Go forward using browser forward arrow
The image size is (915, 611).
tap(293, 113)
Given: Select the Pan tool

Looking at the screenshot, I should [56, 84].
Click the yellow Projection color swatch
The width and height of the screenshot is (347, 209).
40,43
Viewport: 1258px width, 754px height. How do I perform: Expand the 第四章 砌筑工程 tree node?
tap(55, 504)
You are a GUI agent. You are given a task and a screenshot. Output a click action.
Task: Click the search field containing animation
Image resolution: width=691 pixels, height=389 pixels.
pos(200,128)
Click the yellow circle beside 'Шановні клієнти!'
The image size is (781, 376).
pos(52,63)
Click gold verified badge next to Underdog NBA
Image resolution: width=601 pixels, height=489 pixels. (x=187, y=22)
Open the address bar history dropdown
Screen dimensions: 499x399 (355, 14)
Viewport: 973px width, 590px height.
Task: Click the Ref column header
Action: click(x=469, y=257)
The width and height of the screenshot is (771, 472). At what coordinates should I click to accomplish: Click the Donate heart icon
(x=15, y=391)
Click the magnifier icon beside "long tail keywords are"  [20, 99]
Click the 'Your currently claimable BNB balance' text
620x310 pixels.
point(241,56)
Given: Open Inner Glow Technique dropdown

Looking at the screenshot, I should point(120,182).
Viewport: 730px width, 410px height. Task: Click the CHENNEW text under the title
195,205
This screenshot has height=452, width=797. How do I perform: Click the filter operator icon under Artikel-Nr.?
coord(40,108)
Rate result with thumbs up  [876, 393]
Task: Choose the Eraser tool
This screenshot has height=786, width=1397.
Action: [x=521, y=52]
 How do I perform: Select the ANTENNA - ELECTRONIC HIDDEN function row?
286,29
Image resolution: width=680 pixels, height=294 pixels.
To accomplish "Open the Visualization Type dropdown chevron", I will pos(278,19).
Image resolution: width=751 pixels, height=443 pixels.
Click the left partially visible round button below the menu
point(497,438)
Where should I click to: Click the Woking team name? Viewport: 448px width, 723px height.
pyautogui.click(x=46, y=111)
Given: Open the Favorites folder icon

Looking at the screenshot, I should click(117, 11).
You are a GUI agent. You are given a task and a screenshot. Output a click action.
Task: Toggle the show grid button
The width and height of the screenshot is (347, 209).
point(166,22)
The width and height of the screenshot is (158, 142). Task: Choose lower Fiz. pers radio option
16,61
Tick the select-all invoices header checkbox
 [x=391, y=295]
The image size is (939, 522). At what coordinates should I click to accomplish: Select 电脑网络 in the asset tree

***

*EXERCISE AIM*. Could you copy exactly the lines from the first line of the records above through the line containing "Task: Click the search", both included, and nothing else?

*ANSWER SPACE*.
Go forward using browser forward arrow
The image size is (915, 611).
tap(293, 113)
Given: Select the Pan tool

Looking at the screenshot, I should [56, 84].
Click the yellow Projection color swatch
The width and height of the screenshot is (347, 209).
40,43
Viewport: 1258px width, 754px height. How do I perform: Expand the 第四章 砌筑工程 tree node?
tap(55, 504)
You are a GUI agent. You are given a task and a screenshot. Output a click action.
Task: Click the search field containing animation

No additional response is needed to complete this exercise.